Du moins le croyait-on jusqu’au douloureusement long et vide Symphonic Dances. Edward Liang, est un autre ancien du New York City Ballet qui a mis un terme prématuré à sa carrière d’interprète pour s’adonner à la chorégraphie. Mais contrairement à Wheeldon qui semble avoir fini par devenir un chorégraphe et à Millepied, pour qui il y a encore de l’espoir, on reste dubitatif sur la pertinence de ce tournant de carrière. Pendant les quarante longues minutes que durent les Danses symphoniques opus 45 de Rachmaninov, l’aspirant chorégraphe a accumulé tous les poncifs de la danse post-néo-classique. Corps de ballet coquettement habillé de pourpre tandis que les trois couples de solistes sont en jaune – pour l’effet de contraste – et manipulations de danseuses à tout va définissent le ballet de Liang. Dès le premier pas de deux, Frances Chung, la tête en bas, tournoie et s’enroule autour de la taille de son partenaire pour finir parfaitement emboîtée sur sa jambe gauche. C’est impressionnant… Et après ? Quoi? Comment surenchérir et donner de la matière aux deux autres couples ?

On perd le fil; on attend la fin. Et c’est long à venir.

San Francisco Ballet - Hummingbird (c) Erik Tomasson

San Francisco Ballet – Hummingbird, Liam Scarlett. (c) Erik Tomasson

Pris en sandwich entre ces taxidermies du ballet, était «Hummingbird», du jeune Liam Scarlett sur une partition du maître de la musique répétitive, Philip Glass (veine « presque » romantique). À la base ? Les mêmes ingrédients que ceux qui nous ont accablés d’ennui chez d’autres… La scénographie a son petit côté précieux : la scène à un pan incliné dans ses fonds sur lequel les danseurs glissent ou courent en ellipse.
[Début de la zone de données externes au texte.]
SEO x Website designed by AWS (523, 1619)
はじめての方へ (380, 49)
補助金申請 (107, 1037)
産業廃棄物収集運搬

Les dessus sont occupés par un velum translucide comme l’albâtre. La chorégraphie utilise des éléments vus ailleurs : le corps de ballet et les solistes usent du dos en ouvrant les bras et en cambrant ; les jambes des filles volent au dessus des têtes des garçons qui les rattrapent ensuite en arabesque penchées. Mais tout diffère en même temps. On regarde et on s’intéresse aux couples.

Dans le premier pas de deux, pour Frances Chung et Gennadi Nedvigin, le garçon est comme poursuivi par la fille exécutant des pirouettes et de grands développés à la seconde. Pour le deuxième pas de deux, Yuan Yuan Tan et son partenaire (Luke Ingham, encore lui) commencent dans la quasi-immobilité et en ombre chinoise. Leurs poses sont parfois accompagnées par les mouvements du corps de ballet. Là aussi, la danseuse s’enroulera ensuite autour du torse de son partenaire. Mais l’acrobatie reste étrangère à ces évolutions tant on reste intéressé par l’intimité qui découle de ces emboîtements. Et qu’importe si on est moins conquis par le troisième couple. L’ensemble du ballet sait être surprenant et roboratif.

Une fois encore : construction, transition et circulation : une jolie trinité chorégraphique… Un précepte qui semble bien étranger à l’école purement américaine du ballet qui, fascinée par sa grandeur passée, réduit son propre héritage (le néo-classique balanchinien et les avancées de la danse moderne) à des formules vides tandis que les Britanniques semblent capables de faire de la très bonne soupe dans de vieux pots.